*** Opening Source data ***

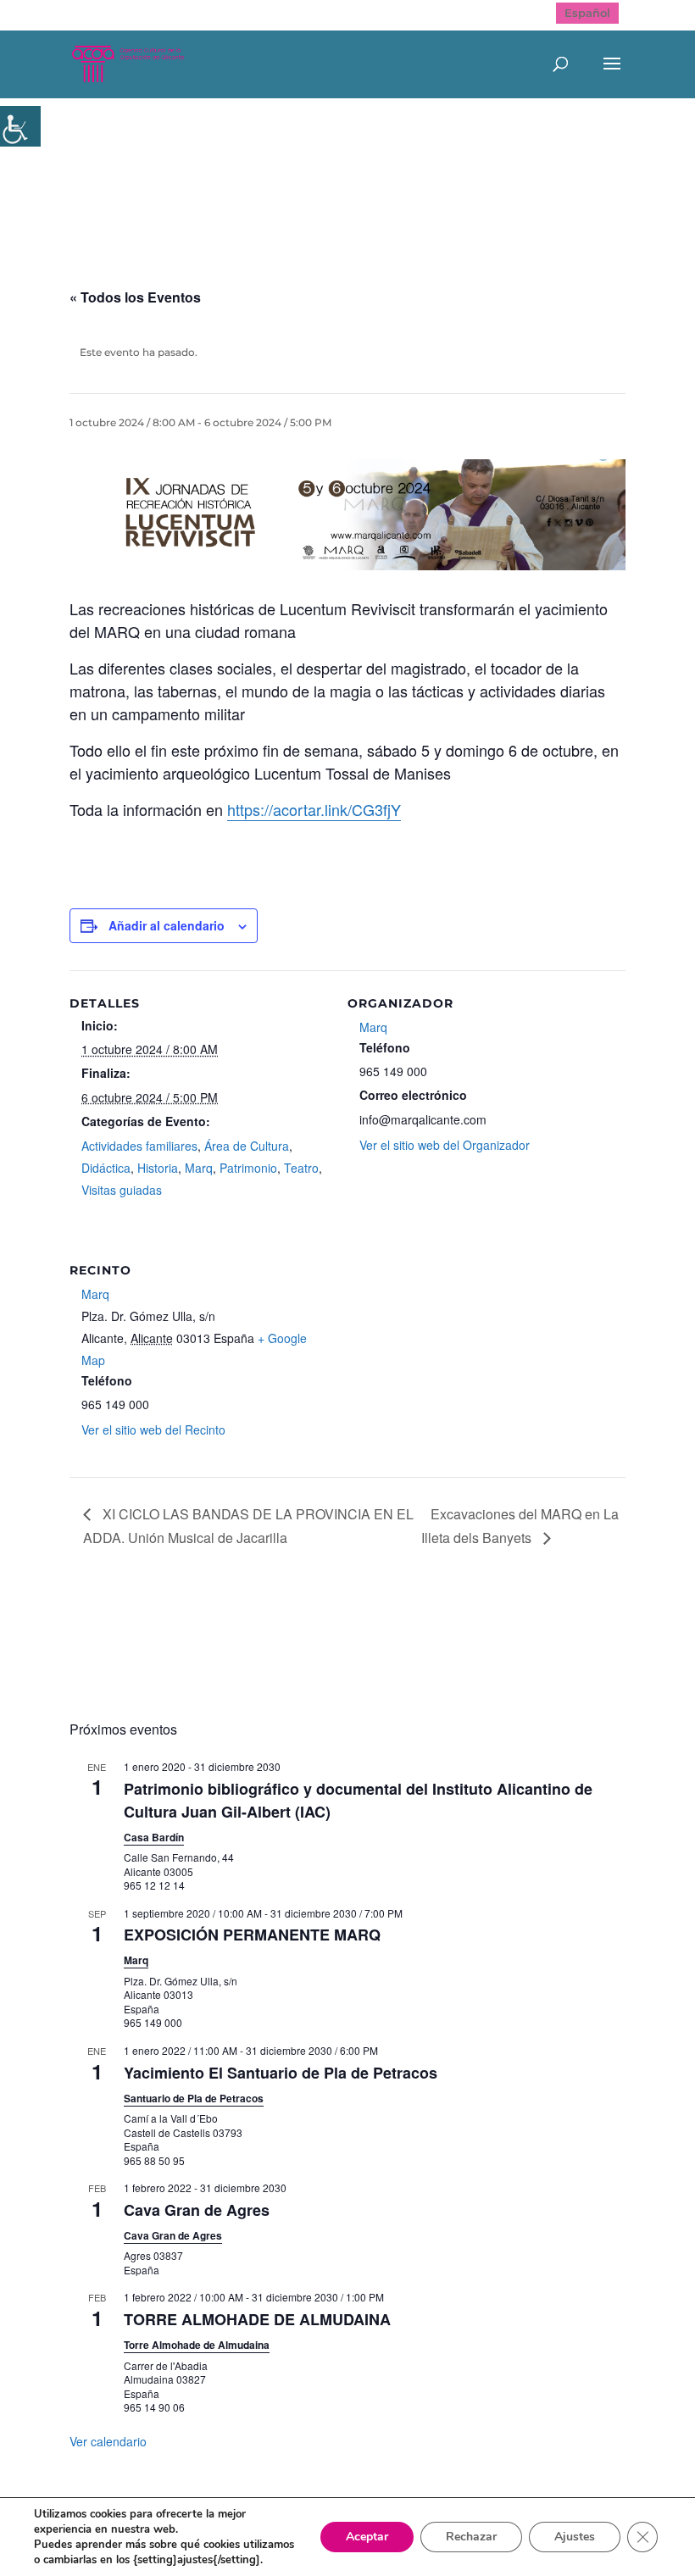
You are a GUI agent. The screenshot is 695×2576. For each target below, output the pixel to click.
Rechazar (471, 2537)
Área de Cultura (246, 1145)
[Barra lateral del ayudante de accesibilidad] (20, 126)
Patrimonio (248, 1167)
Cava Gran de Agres (197, 2210)
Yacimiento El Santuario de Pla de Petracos (280, 2073)
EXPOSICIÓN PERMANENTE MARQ (252, 1935)
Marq (199, 1167)
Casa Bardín (154, 1837)
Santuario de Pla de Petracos (194, 2098)
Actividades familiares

*** Closing Source data ***

= Exercise details =
Retype the records above, but only those lines that fall between the line containing "Área de Cultura (246, 1145)" and the line containing "Santuario de Pla de Petracos (194, 2098)", with both of those lines included, exactly as written.

= Expected output =
Área de Cultura (246, 1145)
[Barra lateral del ayudante de accesibilidad] (20, 126)
Patrimonio (248, 1167)
Cava Gran de Agres (197, 2210)
Yacimiento El Santuario de Pla de Petracos (280, 2073)
EXPOSICIÓN PERMANENTE MARQ (252, 1935)
Marq (199, 1167)
Casa Bardín (154, 1837)
Santuario de Pla de Petracos (194, 2098)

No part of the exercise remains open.